Collected data entries:
== == ==

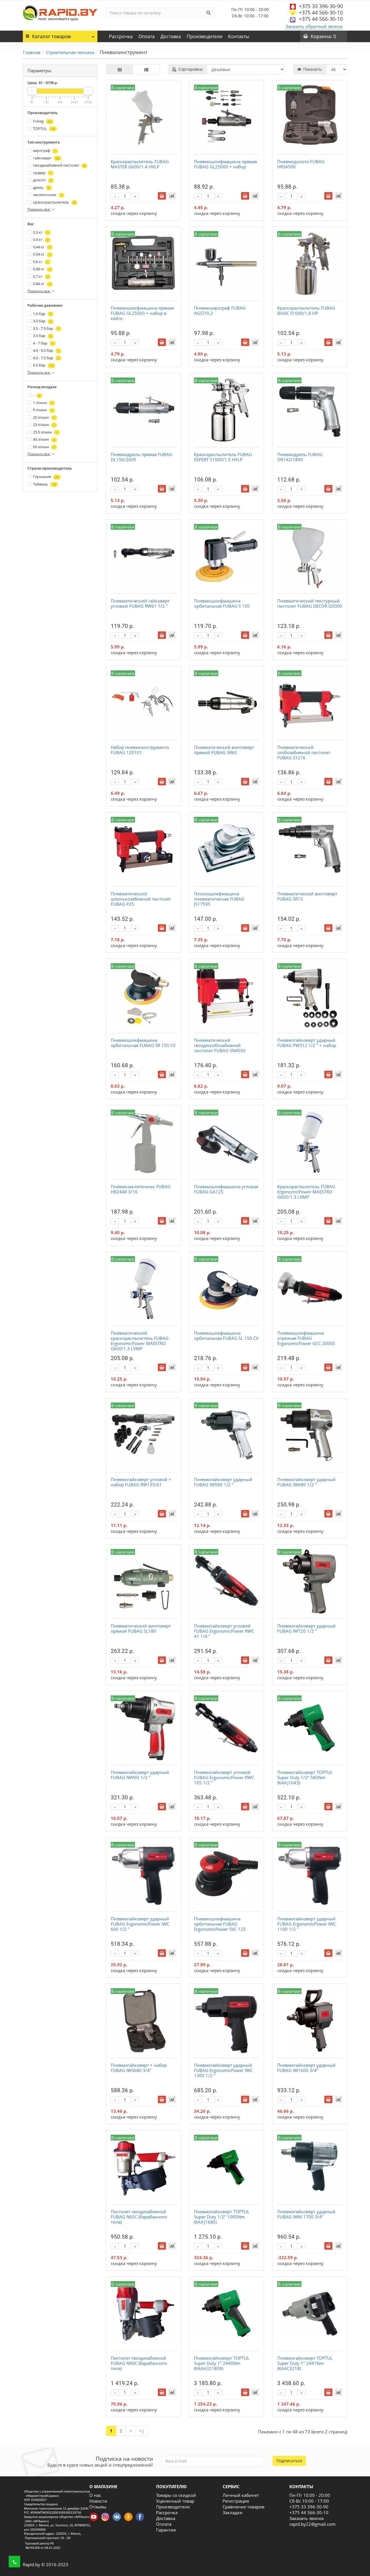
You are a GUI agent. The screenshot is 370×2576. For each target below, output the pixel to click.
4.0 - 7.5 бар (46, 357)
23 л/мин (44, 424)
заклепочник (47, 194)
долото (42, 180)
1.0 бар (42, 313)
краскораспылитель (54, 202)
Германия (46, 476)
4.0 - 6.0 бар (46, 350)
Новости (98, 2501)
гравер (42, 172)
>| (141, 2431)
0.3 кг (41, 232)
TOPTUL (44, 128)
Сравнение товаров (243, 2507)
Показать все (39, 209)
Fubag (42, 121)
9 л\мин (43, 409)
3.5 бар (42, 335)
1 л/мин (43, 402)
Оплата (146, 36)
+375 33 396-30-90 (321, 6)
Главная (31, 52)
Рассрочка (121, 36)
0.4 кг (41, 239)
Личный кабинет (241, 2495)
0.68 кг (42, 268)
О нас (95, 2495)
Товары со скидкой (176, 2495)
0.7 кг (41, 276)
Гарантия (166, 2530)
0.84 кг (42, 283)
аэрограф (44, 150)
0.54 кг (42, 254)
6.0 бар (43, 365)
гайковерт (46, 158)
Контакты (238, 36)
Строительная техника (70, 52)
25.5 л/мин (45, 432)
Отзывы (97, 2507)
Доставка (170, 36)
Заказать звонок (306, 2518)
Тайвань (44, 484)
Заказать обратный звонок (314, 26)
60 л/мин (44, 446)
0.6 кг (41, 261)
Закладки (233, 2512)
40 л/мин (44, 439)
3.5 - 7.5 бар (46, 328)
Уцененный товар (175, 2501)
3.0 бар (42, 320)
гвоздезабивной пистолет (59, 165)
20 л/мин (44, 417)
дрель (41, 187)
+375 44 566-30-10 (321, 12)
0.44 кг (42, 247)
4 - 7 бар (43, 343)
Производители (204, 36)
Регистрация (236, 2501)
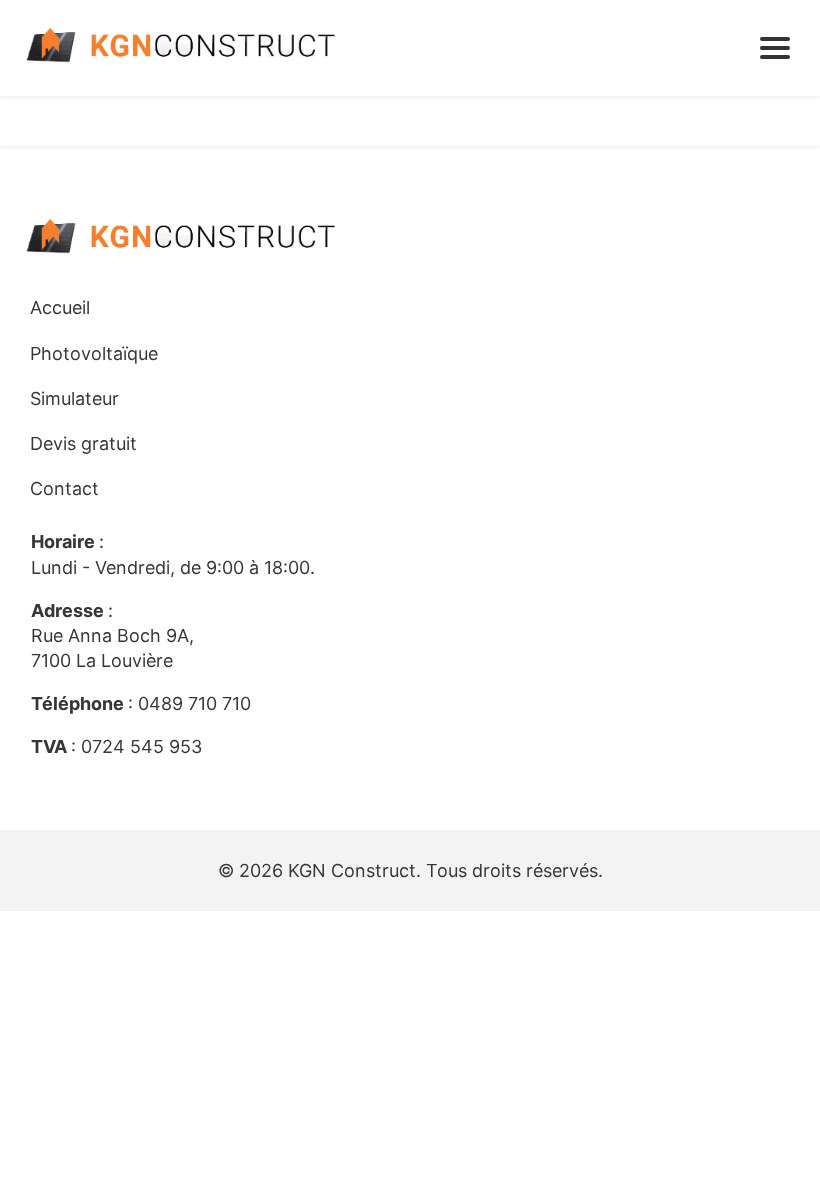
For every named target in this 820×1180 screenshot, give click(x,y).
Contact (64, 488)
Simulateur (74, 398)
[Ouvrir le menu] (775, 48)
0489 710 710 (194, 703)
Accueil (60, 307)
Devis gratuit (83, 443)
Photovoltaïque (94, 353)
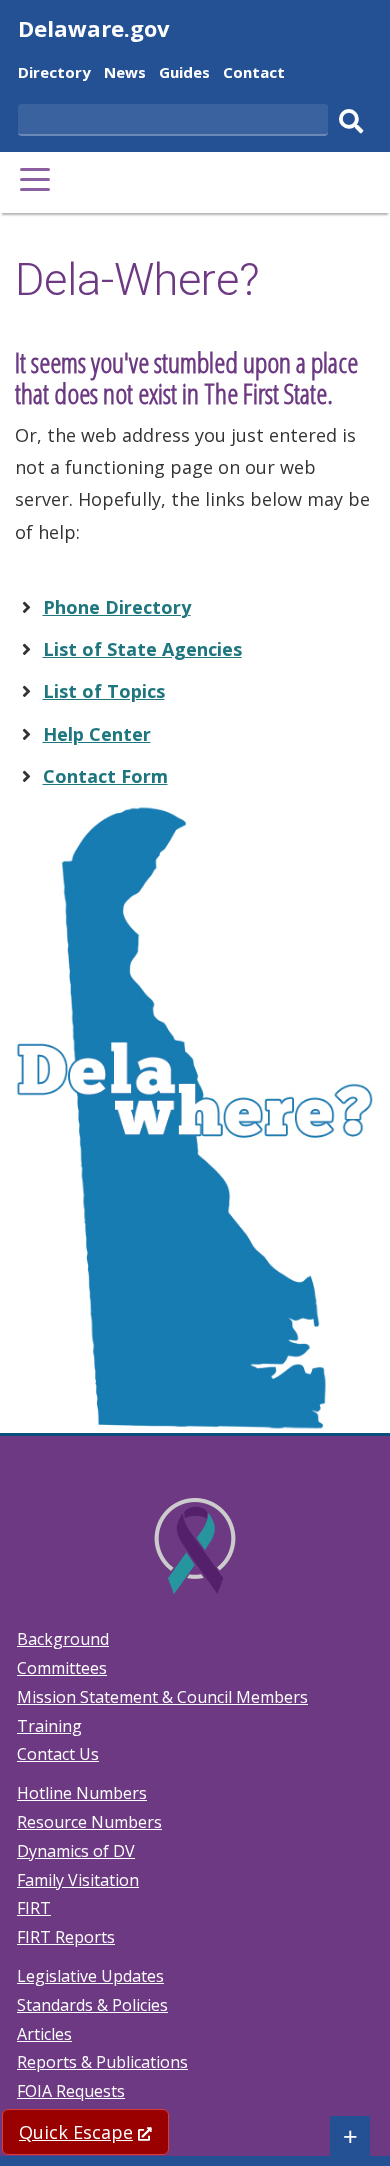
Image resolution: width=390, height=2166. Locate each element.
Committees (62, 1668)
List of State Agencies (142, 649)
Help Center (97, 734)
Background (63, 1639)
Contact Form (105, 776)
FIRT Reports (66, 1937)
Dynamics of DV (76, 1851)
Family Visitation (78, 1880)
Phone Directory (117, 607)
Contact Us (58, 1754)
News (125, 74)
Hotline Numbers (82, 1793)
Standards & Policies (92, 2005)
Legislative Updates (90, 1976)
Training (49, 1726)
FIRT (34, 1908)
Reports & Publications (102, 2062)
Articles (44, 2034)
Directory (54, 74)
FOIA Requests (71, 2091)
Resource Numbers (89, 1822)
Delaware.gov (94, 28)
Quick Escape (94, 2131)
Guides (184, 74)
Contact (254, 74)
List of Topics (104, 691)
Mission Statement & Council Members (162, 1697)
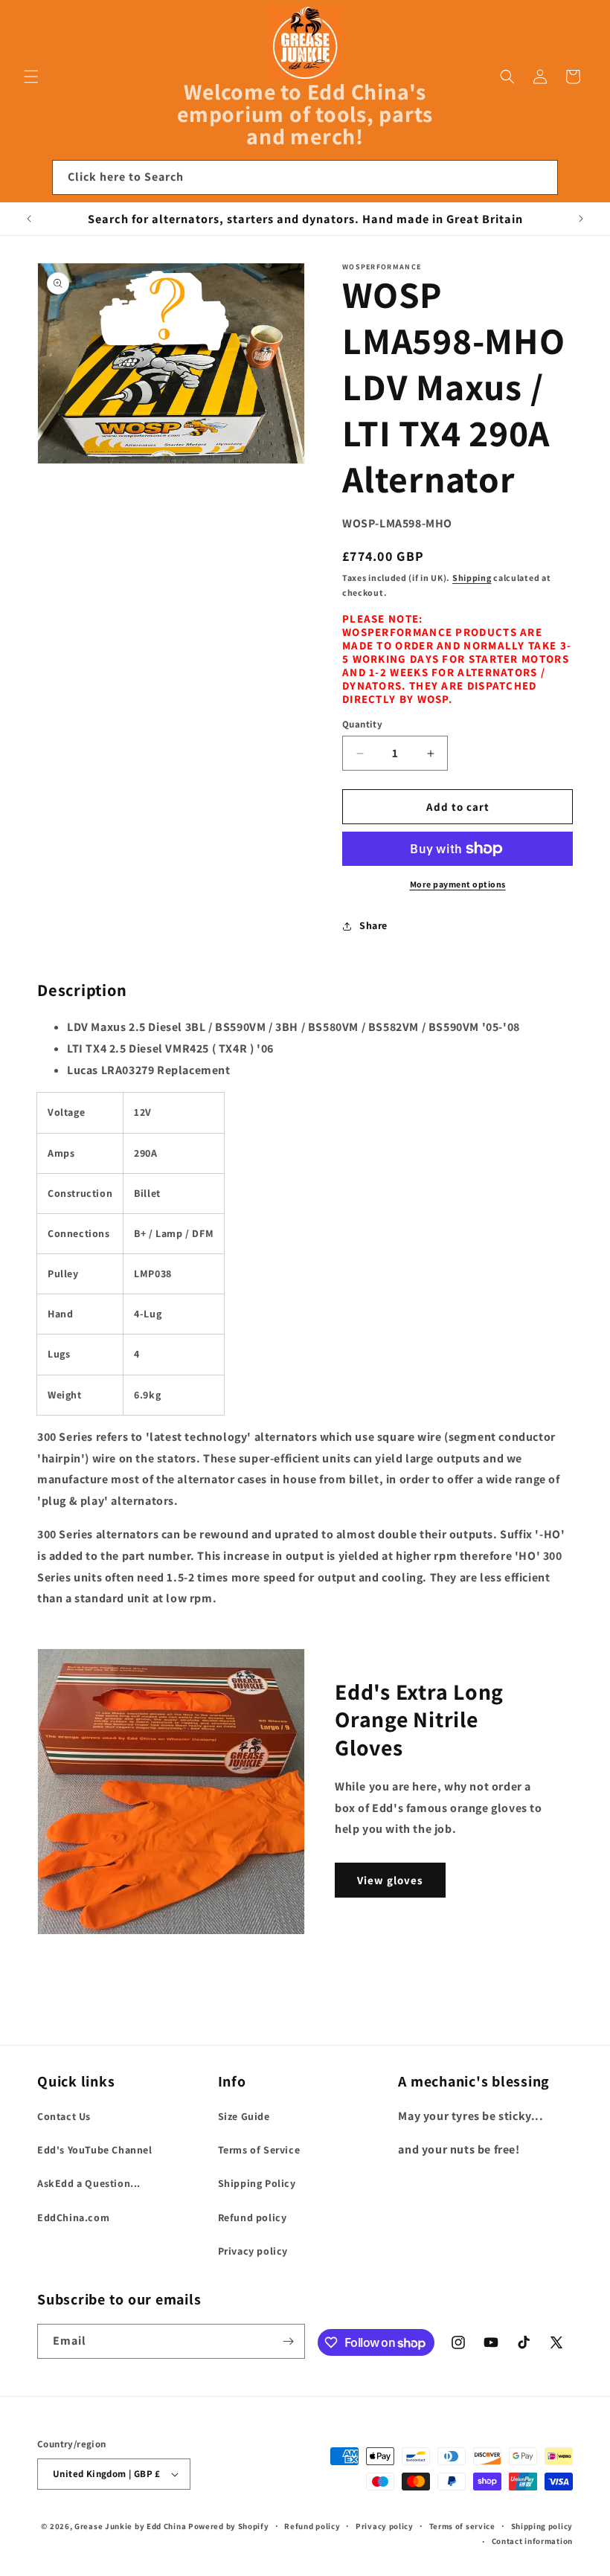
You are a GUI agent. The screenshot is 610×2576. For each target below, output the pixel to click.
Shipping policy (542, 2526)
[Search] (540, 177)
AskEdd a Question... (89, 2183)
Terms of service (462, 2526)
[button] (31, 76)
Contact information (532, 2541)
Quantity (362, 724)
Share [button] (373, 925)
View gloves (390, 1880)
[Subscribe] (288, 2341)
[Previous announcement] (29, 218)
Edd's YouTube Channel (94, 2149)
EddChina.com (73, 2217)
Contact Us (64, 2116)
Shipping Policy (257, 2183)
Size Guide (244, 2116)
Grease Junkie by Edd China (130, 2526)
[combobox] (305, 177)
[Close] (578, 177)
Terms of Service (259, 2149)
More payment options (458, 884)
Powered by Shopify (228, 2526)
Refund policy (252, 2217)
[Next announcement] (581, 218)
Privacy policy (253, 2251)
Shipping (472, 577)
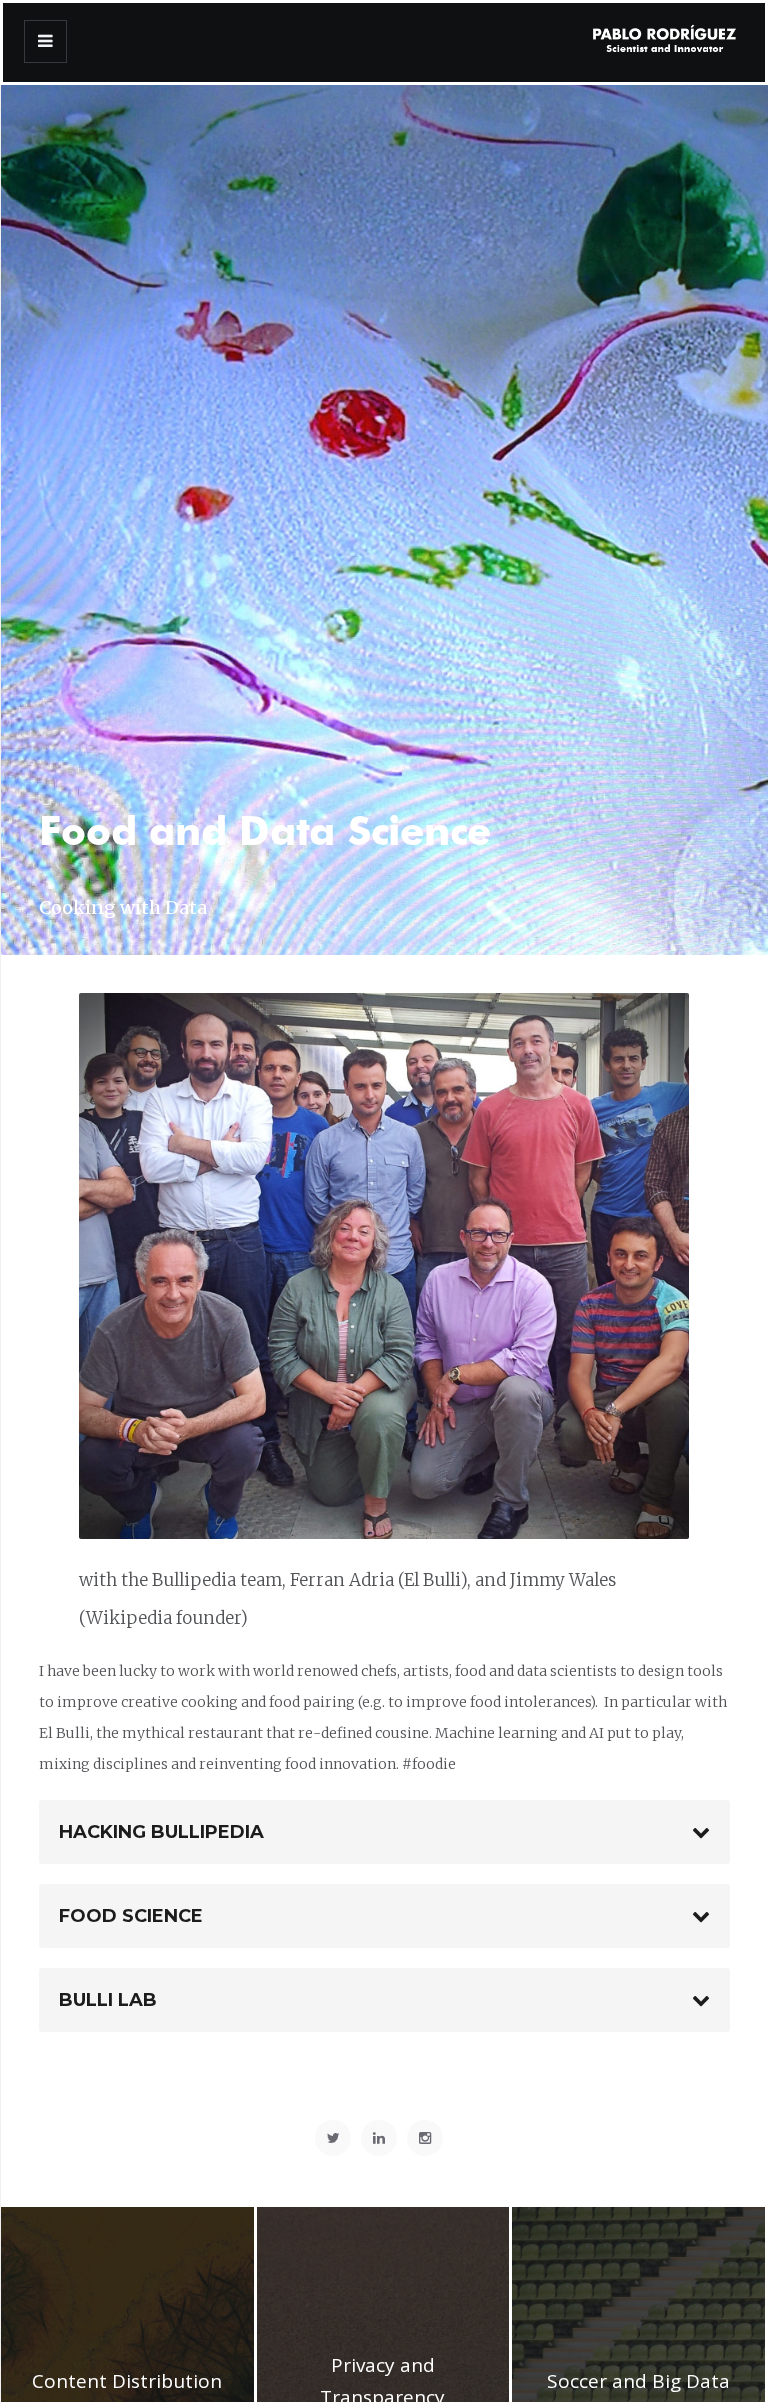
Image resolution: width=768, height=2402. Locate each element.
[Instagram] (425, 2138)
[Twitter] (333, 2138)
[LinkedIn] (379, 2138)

== == ==

▸ **Task objective**
When the string "each" appears in a line of the records above, that line is to be copied.

▸ **Finished task**
You are a GUI agent. The screenshot is 370×2576. For each target below, output the pixel to click.
Image resolution: width=390, height=2166. Locate each element.
You are a GUI agent. The screenshot is 610×2576. For each target below, output the pixel to click.
Image resolution: width=768, height=2402. Locate each element.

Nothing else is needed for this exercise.